Researchers at Weill Cornell Medicine have developed and used an advanced imaging technique to reveal the dynamics of two proteins required for many critical cellular functions, including cell division and neurotransmitter regulation. The findings could inform the development of future treatments for conditions in which these proteins are dysfunctional.
The imaging technique, high-speed atomic force microscopy (HS-AFM), employs a tiny, fast-scanning needle-like probe whose position is tracked by a laser to acquire high-resolution moving pictures of small molecules by feeling the molecules and their surroundings.
In one study, published Oct. 8 in Nature Communications, the researchers used HS-AFM to record the first movies of the self-assembly of proteins called septins. These molecules naturally form rod-like structures that are part of the “skeleton” of a cell and function in cell division and other important processes. The disruption of septins’ normal functions has been implicated in cancers and neurodegenerative diseases, including Alzheimer’s disease.
In the other study, published Oct. 6 in Nature Communications, the researchers used a similar variant of HS-AFM to make a high-resolution film of GltPh, a protein found in ancient bacteria-like organisms called archaea. GltPh is an evolutionary cousin of glutamate transporter proteins in humans, and because it is easier to study, has long been used as a research model for them.
Glutamate transporter proteins have the crucial task of removing the neurotransmitter glutamate from synapses, and thus the signaling channels located there, and bringing it back inside the neuron. Failure of this clearance task causes a toxic overstimulation of affected neurons, and is suspected of playing a role in amyotrophic lateral sclerosis (ALS), epilepsy, Huntington's disease, Alzheimer's disease, schizophrenia and slower recovery after stroke.

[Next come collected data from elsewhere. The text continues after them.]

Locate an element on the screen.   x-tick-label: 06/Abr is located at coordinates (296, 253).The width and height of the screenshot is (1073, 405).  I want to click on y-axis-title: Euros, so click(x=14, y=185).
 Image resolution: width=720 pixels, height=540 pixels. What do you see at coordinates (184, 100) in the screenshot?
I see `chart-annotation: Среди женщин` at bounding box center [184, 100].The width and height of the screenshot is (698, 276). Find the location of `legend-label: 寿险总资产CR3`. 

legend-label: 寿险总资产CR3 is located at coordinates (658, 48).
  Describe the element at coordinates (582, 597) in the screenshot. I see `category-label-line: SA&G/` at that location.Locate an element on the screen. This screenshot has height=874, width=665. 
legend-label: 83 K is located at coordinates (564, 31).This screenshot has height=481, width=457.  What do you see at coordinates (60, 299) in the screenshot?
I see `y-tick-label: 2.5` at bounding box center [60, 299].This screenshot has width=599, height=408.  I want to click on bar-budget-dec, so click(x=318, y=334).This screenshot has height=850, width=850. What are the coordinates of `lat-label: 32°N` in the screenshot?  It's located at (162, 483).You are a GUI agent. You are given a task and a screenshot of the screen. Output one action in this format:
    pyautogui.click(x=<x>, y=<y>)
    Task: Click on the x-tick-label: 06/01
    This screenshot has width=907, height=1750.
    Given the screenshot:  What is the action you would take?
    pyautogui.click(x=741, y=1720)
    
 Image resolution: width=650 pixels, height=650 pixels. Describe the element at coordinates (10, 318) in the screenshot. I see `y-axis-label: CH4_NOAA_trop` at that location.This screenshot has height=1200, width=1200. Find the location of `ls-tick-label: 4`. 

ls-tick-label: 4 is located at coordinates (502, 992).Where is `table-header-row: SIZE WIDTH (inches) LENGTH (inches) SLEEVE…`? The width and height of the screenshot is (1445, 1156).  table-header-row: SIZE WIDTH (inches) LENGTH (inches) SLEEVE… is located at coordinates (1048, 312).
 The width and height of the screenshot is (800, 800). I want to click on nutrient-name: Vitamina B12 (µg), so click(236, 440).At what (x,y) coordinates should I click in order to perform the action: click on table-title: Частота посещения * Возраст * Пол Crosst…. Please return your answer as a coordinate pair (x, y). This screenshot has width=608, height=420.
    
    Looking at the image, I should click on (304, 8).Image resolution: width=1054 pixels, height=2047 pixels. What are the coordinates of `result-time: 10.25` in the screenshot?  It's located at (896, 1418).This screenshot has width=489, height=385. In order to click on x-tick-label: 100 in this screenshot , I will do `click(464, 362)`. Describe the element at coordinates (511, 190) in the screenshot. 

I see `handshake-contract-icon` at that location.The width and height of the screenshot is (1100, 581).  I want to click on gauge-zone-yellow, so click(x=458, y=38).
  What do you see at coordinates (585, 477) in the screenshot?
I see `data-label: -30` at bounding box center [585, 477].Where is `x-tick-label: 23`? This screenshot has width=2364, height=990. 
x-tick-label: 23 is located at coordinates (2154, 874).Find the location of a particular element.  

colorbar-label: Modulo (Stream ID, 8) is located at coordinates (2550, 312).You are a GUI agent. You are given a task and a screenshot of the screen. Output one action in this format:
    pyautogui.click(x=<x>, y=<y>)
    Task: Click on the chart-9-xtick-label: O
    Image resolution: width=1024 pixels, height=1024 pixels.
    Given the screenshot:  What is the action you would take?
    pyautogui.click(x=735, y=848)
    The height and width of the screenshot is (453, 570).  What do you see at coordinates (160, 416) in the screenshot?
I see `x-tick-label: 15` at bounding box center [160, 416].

Because of the likely disease relevance of these proteins, obtaining more detailed pictures and watching the dynamic action of how they operate have been important goals for cell biologists.
“As these studies show, high speed atomic force microscopy is really unique for its ability to reveal these proteins’ dynamics in a way that lets you ‘see’ the proteins themselves at work,” said senior author Dr. Simon Scheuring, a professor of physiology and biophysics in anesthesiology at Weill Cornell Medicine.
Traditional optical microscopy can’t resolve objects smaller than about 250 nanometers (billionths of a meter) due to the wave nature of light and the relatively long wavelengths of visible light. Imaging methods employing electrons or X-rays, which have much smaller effective wavelengths, can resolve structures at much finer, even atomic-scale resolution, but only under artificial conditions such as extreme cold and/or vacuum, and cannot make sequential images. There are techniques to track molecules at high resolution with fluorescent beacons, but they image and track the beacons, not the molecules themselves. HS-AFM is the only high-resolution technique that can capture the shapes and dynamics of molecules directly as they move in a test-tube-like environment.
Dr. Scheuring and his lab have helped pioneer the use of HS-AFM, and last year used this technique to reveal the basic structure and mechanism of PIEZO1, one of a pair of closely related human proteins that sense mechanical force and have a variety of crucial roles ranging from the regulation of blood pressure to the sense of touch.
In the new septins study, Dr. Scheuring and his team showed in detail with HS-AFM how individual septin proteins, under conditions similar to those in a cell, naturally pair off and form long filaments.
“We were able to observe how this filament-forming process changes when we adjust the concentration of the proteins, the acidity, or the concentration of ions such as sodium and potassium—which gives us an idea of how cells normally regulate filament assembly,” said Dr. Yi-Chih Lin, a postdoctoral associate in the Scheuring lab and a co-author of the paper.
The septin “movies” also revealed how the filaments give rise to higher-order structures.
“Septins are a bit like Lego blocks—they contain a blueprint of how you can build onto them,” Dr. Scheuring said.
In the other study, Dr. Scheuring’s team, including first author Dr. Tina Matin, a postdoctoral associate in the Scheuring lab, used a highly streamlined version of HS-AFM and a setup modeling a normal glutamate transporter environment to film GltPh as it moved its transporter element, in elevator-like fashion, back and forth across a model cell membrane.
The resulting film captured this crucial protein at an unprecedented time-resolution of about one millisecond. The data revealed the sequential positions of the molecule in its cycle of activity, and confirmed what prior studies had hinted, namely that it sometimes sticks temporarily in an intermediate state within the membrane.
“With the details from this study we can now make kinetic models of these transporters to get a more precise understanding of their mechanism of action,” Dr. Matin said.
The insights gained from the study also have allowed Dr. Matin and Dr. Scheuring and their colleagues to begin HS-AFM studies of human glutamate transporters.
Dr. Scheuring emphasized that HS-AFM imaging studies such as these can be used not only for basic science purposes but also to aid in drug development—for example to show whether a potential drug compound enhances glutamate removal from synapses, or enhances septin assembly.